Task requirements: Copy every line of the records below that holds the word "menu".

----------

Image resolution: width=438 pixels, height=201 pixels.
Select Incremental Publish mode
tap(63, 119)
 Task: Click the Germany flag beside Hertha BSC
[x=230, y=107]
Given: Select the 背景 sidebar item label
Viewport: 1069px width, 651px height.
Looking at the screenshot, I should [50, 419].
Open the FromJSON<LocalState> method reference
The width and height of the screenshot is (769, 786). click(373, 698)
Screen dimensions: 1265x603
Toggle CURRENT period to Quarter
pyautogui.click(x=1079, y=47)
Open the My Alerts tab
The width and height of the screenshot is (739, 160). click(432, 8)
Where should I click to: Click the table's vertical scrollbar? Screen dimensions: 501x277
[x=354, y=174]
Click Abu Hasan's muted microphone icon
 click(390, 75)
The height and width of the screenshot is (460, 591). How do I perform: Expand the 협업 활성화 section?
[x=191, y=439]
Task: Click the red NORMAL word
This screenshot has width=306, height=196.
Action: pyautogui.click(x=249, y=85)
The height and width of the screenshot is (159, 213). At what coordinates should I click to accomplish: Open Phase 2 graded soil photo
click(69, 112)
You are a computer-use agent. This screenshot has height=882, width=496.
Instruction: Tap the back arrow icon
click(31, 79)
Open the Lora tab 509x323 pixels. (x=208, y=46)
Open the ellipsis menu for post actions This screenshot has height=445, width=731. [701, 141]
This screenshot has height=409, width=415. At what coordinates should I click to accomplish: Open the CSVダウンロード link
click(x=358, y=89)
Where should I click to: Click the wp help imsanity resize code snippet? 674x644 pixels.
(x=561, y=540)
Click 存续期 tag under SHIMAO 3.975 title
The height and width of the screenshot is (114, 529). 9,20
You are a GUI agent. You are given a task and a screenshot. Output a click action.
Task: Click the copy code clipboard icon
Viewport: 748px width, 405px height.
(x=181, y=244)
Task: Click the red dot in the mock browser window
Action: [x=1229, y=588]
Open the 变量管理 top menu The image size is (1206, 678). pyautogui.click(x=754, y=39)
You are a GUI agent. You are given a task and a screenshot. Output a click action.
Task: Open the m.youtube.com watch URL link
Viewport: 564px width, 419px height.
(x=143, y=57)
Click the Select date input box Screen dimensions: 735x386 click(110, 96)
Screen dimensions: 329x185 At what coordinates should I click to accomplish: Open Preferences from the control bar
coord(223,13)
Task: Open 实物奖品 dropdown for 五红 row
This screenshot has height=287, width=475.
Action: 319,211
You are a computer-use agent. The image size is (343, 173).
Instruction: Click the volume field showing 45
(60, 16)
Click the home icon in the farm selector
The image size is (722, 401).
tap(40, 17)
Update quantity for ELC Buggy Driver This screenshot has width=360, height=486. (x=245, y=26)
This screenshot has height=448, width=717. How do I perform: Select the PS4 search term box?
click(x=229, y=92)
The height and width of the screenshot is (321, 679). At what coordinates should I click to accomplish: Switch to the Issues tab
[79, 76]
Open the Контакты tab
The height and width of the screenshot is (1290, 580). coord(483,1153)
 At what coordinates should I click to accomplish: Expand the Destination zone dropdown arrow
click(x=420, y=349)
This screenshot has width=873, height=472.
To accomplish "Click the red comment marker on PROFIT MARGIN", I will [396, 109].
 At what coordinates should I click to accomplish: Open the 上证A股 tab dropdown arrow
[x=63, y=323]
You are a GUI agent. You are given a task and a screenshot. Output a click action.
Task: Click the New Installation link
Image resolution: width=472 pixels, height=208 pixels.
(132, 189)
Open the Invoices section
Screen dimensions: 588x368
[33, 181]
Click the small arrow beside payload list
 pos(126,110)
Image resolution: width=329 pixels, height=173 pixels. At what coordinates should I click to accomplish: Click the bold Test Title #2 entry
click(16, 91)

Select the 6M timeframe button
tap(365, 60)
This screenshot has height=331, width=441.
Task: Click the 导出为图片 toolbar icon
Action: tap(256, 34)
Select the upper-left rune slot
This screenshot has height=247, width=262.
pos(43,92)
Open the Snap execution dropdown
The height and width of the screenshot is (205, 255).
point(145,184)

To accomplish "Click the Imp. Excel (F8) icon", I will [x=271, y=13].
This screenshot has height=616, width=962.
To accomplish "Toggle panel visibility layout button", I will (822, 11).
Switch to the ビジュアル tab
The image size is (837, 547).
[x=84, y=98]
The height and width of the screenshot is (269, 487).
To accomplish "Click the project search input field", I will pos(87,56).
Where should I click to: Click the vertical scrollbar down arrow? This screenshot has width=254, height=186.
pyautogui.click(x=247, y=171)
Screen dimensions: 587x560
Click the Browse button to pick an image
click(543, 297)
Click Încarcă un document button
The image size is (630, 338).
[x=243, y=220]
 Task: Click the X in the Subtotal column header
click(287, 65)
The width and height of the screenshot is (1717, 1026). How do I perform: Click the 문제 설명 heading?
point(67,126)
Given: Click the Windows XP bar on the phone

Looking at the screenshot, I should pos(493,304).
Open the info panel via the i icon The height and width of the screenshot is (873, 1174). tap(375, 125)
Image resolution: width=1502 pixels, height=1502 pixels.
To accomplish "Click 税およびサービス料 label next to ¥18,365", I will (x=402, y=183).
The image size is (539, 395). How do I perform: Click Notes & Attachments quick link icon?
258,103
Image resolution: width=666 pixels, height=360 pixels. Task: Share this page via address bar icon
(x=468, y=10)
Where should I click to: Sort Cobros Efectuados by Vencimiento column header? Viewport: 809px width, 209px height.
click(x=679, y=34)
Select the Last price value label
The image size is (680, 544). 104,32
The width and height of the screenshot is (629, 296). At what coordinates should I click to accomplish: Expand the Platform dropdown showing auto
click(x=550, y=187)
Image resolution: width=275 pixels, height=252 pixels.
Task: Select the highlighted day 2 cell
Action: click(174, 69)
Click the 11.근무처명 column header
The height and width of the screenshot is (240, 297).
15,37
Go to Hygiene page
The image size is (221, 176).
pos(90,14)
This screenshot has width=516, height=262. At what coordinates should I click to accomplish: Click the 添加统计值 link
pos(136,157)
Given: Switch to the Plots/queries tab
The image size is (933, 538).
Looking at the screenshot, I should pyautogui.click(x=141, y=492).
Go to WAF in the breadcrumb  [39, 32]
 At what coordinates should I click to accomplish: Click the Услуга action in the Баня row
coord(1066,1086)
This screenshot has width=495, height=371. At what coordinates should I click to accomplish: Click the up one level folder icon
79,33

----------

Expected output:
Open the ellipsis menu for post actions This screenshot has height=445, width=731. [701, 141]
Open the 变量管理 top menu The image size is (1206, 678). pyautogui.click(x=754, y=39)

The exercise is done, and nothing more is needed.